Figure 5. Lido reduced cisplatin resistance in MGC-803/DDP cells through down-regulating miR-10b expression. NC mimic and miR-10b mimic were transfected in MGC-803/DDP cells for 48 h. (a) MiR-10b expression levels were determined by qRT-PCR. ### denotes p < 0.001 vs. NC mimic group. After transfection with NC mimic or miR-10b mimic, MGC-803/DDP cells were treated by cisplatin (30 µg/mL) in combination with Lido (100 µM). (b) Cell viability was determined by CCK-8 assay, (c) cell apoptotic rate was determined by apoptosis assay, (d-e) Bax, cleaved-caspase-3, and cleaved-PARP protein expression levels were determined by western blot. *** indicates p < 0.001 vs. control (Ctrl) group. ### denotes p < 0.001 vs. cisplatin group. ^ denotes p < 0.05 and ^^^ denotes p < 0.001 vs. cisplatin + Lido + NC mimic group.

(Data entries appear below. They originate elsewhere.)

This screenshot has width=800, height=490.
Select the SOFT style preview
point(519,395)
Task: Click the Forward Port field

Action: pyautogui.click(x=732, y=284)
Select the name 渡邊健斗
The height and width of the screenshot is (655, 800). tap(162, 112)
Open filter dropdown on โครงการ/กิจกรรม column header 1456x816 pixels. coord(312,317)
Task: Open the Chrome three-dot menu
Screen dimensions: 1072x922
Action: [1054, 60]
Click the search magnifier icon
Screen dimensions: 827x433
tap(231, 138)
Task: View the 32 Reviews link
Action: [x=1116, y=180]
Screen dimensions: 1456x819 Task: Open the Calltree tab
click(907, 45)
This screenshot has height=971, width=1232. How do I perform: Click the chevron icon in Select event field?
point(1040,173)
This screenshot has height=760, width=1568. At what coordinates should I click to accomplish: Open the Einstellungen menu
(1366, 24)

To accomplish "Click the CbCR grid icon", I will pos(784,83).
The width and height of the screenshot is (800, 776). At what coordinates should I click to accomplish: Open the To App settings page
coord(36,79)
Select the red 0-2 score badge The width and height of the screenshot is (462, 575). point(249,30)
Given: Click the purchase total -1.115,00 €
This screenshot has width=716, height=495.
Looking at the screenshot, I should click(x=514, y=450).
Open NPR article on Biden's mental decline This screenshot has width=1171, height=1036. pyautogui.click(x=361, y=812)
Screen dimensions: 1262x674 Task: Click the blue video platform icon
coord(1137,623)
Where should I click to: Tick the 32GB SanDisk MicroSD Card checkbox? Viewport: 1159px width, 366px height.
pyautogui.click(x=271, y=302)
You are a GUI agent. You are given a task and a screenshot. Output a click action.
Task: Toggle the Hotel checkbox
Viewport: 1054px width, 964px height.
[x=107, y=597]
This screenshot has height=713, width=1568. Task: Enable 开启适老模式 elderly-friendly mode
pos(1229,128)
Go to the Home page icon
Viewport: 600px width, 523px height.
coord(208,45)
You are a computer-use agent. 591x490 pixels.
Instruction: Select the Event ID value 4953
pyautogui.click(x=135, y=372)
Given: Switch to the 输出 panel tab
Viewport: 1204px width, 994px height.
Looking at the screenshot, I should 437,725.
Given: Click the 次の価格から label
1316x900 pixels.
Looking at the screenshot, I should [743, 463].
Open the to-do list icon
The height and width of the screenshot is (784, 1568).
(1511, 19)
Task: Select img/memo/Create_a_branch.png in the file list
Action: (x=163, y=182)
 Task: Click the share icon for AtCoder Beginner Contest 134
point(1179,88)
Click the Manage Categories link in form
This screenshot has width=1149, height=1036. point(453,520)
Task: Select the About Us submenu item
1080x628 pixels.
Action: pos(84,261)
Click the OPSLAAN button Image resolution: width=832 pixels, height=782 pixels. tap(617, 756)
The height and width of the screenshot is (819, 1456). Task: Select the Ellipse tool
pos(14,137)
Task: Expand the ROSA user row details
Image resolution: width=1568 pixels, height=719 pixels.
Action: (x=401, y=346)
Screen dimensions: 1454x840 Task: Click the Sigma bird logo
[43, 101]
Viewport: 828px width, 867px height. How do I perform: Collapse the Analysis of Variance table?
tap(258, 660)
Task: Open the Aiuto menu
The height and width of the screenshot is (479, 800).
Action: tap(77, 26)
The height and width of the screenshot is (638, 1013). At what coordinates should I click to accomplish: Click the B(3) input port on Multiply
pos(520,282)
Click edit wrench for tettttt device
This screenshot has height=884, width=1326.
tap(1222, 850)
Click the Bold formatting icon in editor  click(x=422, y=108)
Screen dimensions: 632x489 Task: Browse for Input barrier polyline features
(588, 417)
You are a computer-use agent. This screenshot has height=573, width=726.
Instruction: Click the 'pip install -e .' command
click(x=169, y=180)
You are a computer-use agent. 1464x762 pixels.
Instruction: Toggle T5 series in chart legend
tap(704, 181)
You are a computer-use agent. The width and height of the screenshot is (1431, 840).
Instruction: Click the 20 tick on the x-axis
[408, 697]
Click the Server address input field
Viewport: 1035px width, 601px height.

Figure 6. Lido repressed AKT/mTOR and β-catenin pathways via down-regulating miR-10b level. After transfection with NC mimic or miR-10b mimic, MGC-803/DDP cells were treated by cisplatin (30 µg/mL) in combination with Lido (100 µM). (a-b) The phosphorylation levels of AKT and mTOR were determined by western blot, (c-d) the β-catenin levels were also determined by western blot. * denotes p < 0.05 and *** denotes p < 0.001 vs. control (Ctrl) group. # denotes p < 0.05 and ### denotes p < 0.001 vs. cisplatin group. ^ denotes p < 0.05 and ^^^ denotes p < 0.001 vs. cisplatin + Lido + NC mimic group.
Data availability statement
The datasets used and/or analyzed during the current study are available from the corresponding author on reasonable request.